NİZAMÜLMÜLK (1018 - 1092)
Melikşah da bu korkunç olaydan sonra çok uzun bir ömür sürmemiştir. Aynı yıl içinde hayatının 39.yılında hayatını kaybetti. Selçuklu'nun sınırlarının en geniş olduğu dönem Melikşah dönemidir.
BERKYARUK DÖNEMİ VE TAHT ÇATIŞMALARI
Melikşah'ın dört oğlunun en büyüğü olan Berkyaruk, kardeşlerine karşı yürüttüğü bir dizi mücadelede babasının tahtına çıkmayı başarmış olmakla birlikte, kendisini bu büyük imparatorluğun yükünü tek başına taşıyabilecek kadar güçlü hissetmiyordu. Berkyaruk, 1097 yılında Horasan'ı bu yüzden kardeşi Sencer'e ve kısa bir süre sonra Harzem'i Harizm şahlarının atası Muhammed bin Anuştigin Garça'ya verdi ve kardeşleriyle bir amansız mücadeleden sonra imparatorluğun doğudaki toprakları Azerbaycan'ı ve Irak'ı da 1103 tarihinde yapılan barışın bedeli olarak en küçük kardeşi Mehmed'e bırakmak zorunda kaldı.
MEHMED TAPAR
Berkyaruk'un 1104 yılında ölümünden sonra Selçuklu ünvanını alan Mehmed Tapar, hareketli saltanatının en büyük bölümünü rakiplerine ve vasallarına, aynı soydan gelen Konya sultanlarına ve daha o dönemlerde imparatorluğun tam göbeğinde korkunç bir güce erişen Haşşişilere karşı mücadelelerle geçirdi.

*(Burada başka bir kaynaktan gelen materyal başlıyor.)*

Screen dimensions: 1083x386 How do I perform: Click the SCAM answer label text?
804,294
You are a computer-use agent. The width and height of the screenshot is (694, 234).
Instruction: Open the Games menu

Çoğunlukla başarılı bile olsa, bu mücadelelerle kendi gücünü öylesine zayıflattı ki, aynı dönemde batıdan gelerek Suriye'ye zapteden Haçlılara karşı çok zayıf bir direnç gösterebilmiştir. 1118 yılında hayata veda etti ve her yönden tehdit altındaki imparatorluğu ancak kısa bir süre tahtta kalmayı başaran 14 yaşındaki oğlu Ebu'l Kasım Mahmud'a bıraktı.
SENCER HAN
Sencer Han, kardeşinin ölümünü haber aldıktan sonra kendini sultan ilan ettirdi, güçlü bir orduyla İran'a girdi, Mahmud'u Rey'de kanlı bir muharebede geri püskürttü ve İran'ın küçük bir bölümüyle babasından miras kalan egemenliğin sadece bir gölgesini kazandıran bir barışı kabul etmeye zorladı. Mahmud, bundan böyle Irak'ta amcasının hakimiyeti altında, Musul'un ve Azerbaycan'ın sahibi olan ve aynı zamanda sultan ünvanını taşıyan kardeşi Mesud'la, Suriye'deki Haçlılarla ve ısrarla direndikten sonra, güçlü bir haraç vermeye ve bütün silahlarını teslim etmeye zorladığı Bağdat Halifesi Müsterşid ile sürekli mücadele halinde 13 yıl hüküm sürdü. Mahmud, 1131 yılında vefat etmiştir.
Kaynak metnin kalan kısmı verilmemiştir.